Albert’s family had been part of the church until his grandmother’s suicide proved useless. His parents wondered what sort of God would select such random victims for his idle game of roulette. They moved to the outskirts of Amber to live by, as Momma calls them, “the more liberal types.” They were afraid to leave and afraid to stay.

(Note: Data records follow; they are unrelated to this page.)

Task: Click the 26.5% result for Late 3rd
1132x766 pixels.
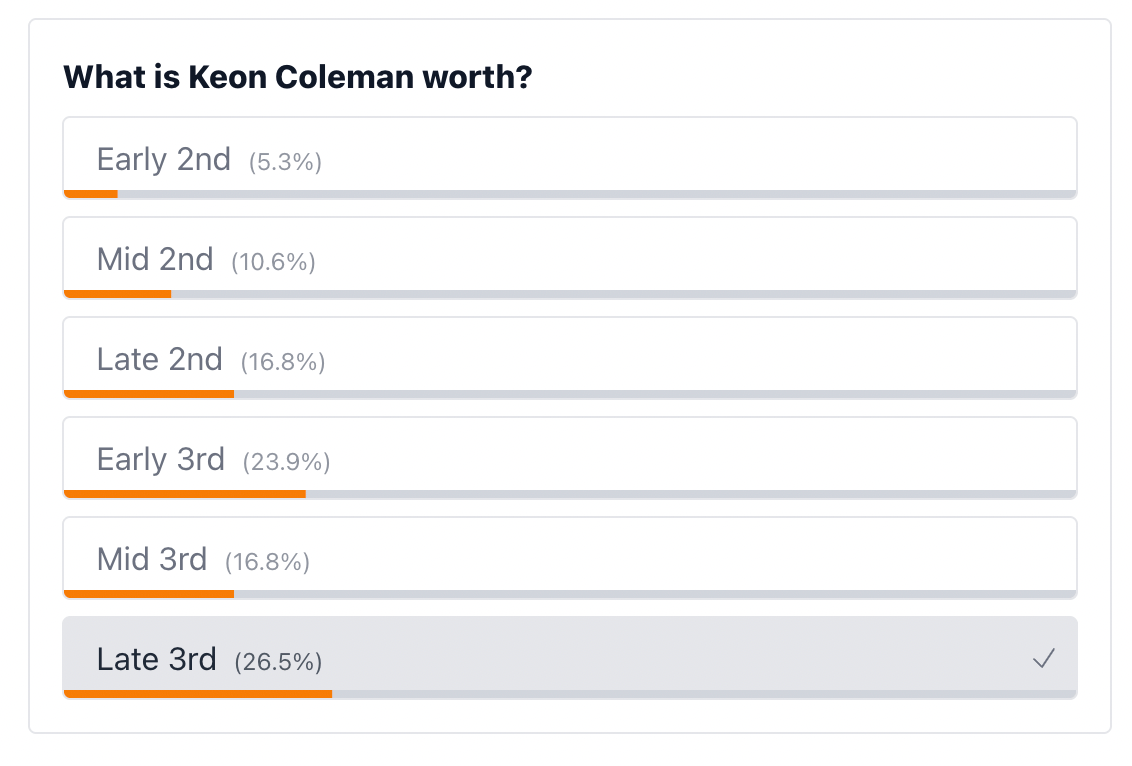Action: click(x=278, y=662)
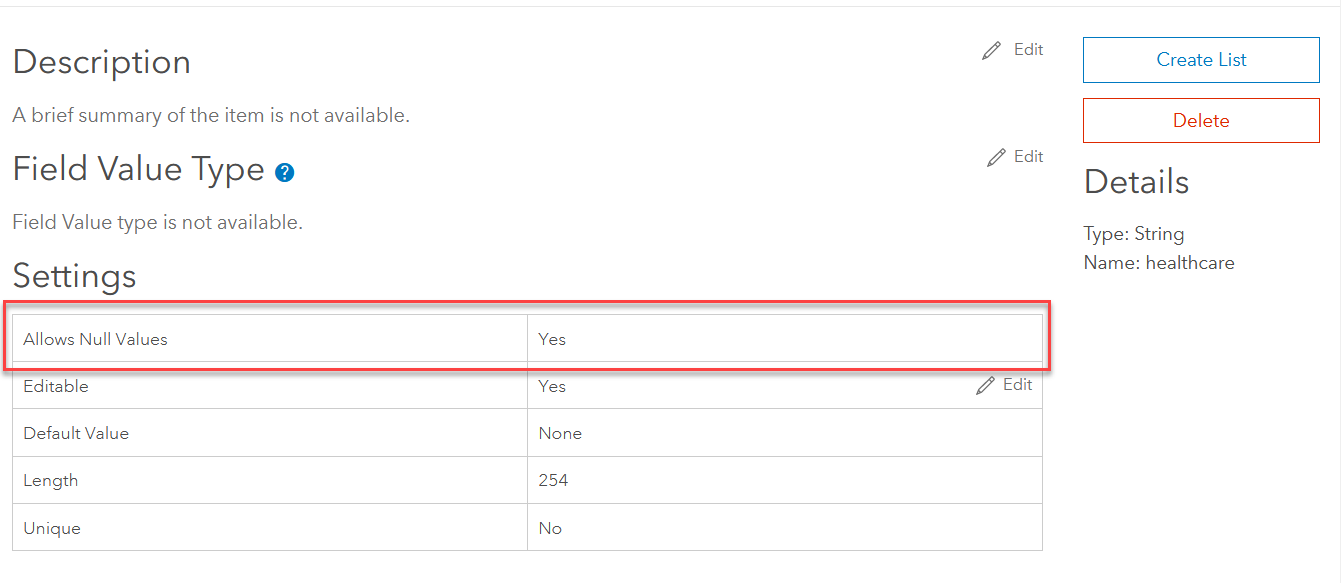Click the Yes value for Allows Null Values
Image resolution: width=1341 pixels, height=583 pixels.
(552, 339)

The day of the brunch, I woke early to the sound of wind clapping our shutters against the side of the house. I glanced at Albert, musing at how he somehow managed to sleep through the racket. I got out from under the covers, slowly, and tiptoed downstairs to make coffee. Our Sunday copy of The Amber Fielder was lying on our front porch and I slipped through the door to pick it up, shivering in my nightgown. While the coffee brewed, I unfolded the paper and flipped through it, Sunday, February 4th, 1948 it said at the top of every page.  The paper was a daily ten page production: two pages for world news, two pages for U.S. news, two pages for Amber news (usually a profile on the citizen of the day), two pages for comics, and two pages for the Amber Willow.

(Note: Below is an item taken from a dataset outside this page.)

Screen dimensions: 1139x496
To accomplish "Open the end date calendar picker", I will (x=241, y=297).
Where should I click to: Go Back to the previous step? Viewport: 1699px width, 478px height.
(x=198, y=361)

The Amber Willow consumed the final two pages of every issue of the Fielder. It was a large, spidery tree printed in black ink, inscribed with names along the trunks, branches, and leaves. It was like a family tree, except instead of revealing the citizens’ families, it kept track of which births caused which deaths. I traced Albert’s name along a branch of the Willow tree to the nurse’s name, traced my name to the nun I had killed with my first heartbeat. The tree showed everyone who had ever lived in Amber: from its original 162 settlers to present day. On days of additions, the publishers paid extra money to print the tree, and the names, in red ink. We didn’t have to look very long to find the new death and the substitution on the tree. We all had it memorized from the tips of the leaves to the roots of the settlers in 1809.

I padded back upstairs to find Albert still snoozing, half of his leg hanging over the side of the bed. I jumped on top of the bed and shook Albert until he groaned a heavy mechanic noise, an engine starting up.

“We can’t have this brunch,” I said. Albert smiled sleepily and grabbed my hips. He pushed me from the bed and as I fell, I pulled the blankets down with me. I sat on the hardwood floor surrounded by a trough-full of blankets and stared up at Albert, grinning.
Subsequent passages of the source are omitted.